(Stored data)
####

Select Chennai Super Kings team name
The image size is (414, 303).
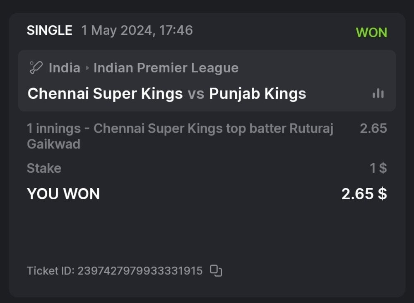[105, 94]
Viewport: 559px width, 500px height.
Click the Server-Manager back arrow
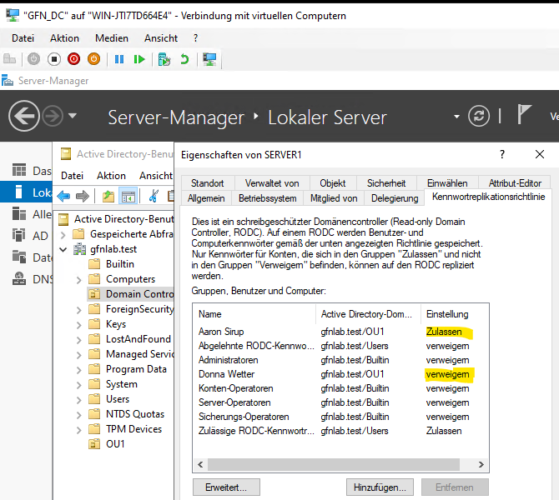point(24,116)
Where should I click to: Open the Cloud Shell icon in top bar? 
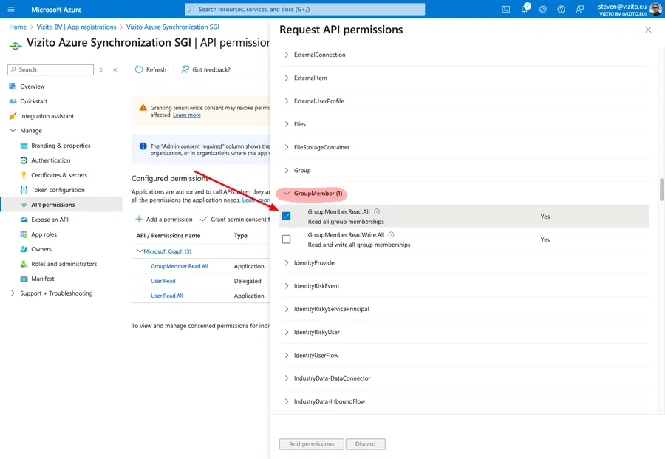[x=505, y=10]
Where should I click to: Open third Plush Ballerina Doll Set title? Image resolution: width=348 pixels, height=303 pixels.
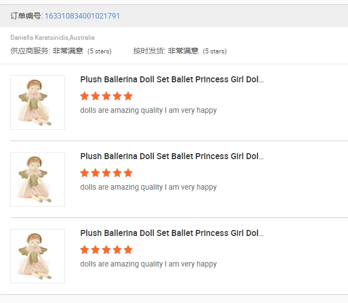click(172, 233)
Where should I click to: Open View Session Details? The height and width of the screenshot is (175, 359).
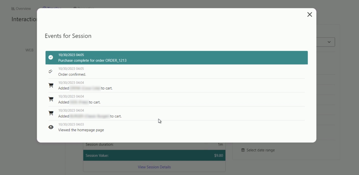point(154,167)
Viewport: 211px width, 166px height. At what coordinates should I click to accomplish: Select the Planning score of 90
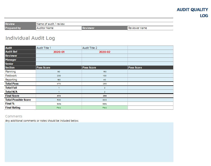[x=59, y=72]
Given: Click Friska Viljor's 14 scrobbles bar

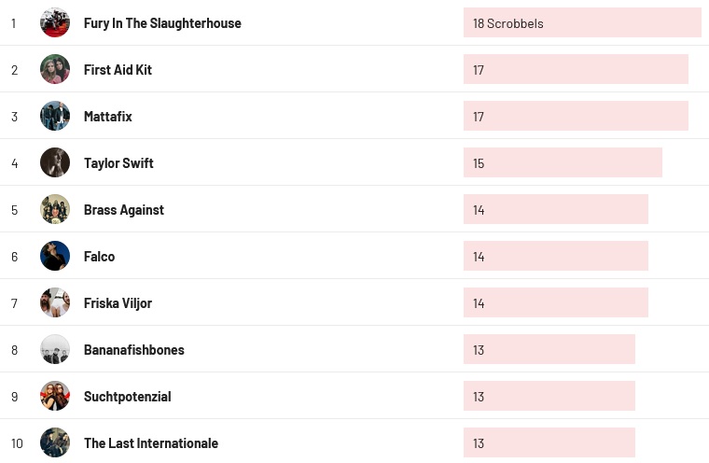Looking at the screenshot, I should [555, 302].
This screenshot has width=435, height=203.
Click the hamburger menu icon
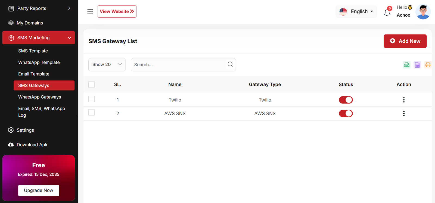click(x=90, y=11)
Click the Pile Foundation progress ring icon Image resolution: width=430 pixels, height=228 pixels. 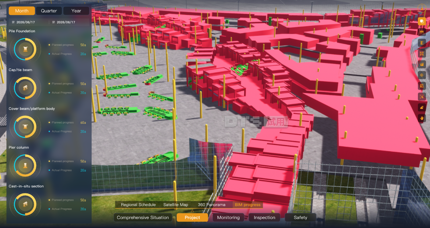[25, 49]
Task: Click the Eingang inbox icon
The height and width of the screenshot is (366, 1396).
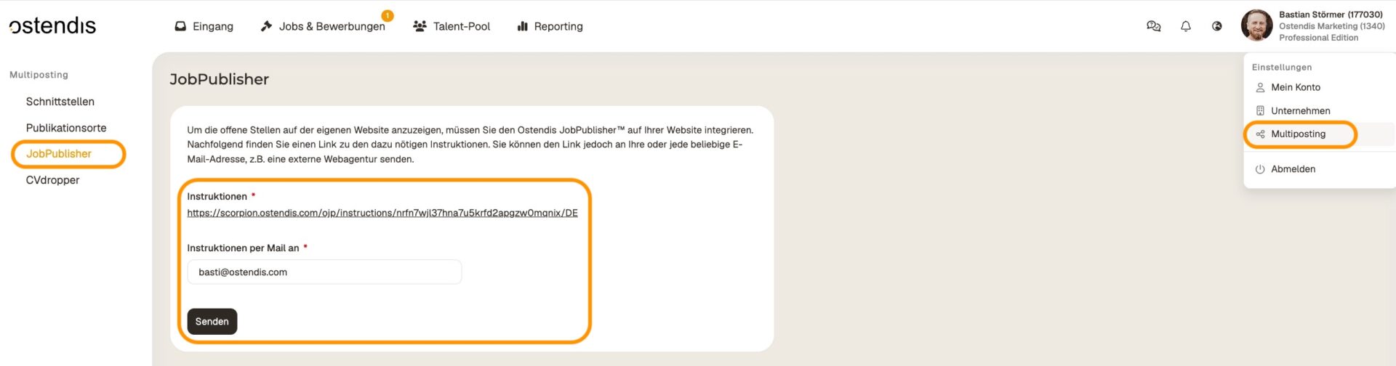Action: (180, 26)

####

### EXERCISE OBJECTIVE:
The copy should hold exactly the lines from the line containing "The height and width of the screenshot is (366, 1396)." through the end of the data, both ends included, and no pictures.

### WRITTEN ANSWER:
The height and width of the screenshot is (366, 1396).
Action: (180, 26)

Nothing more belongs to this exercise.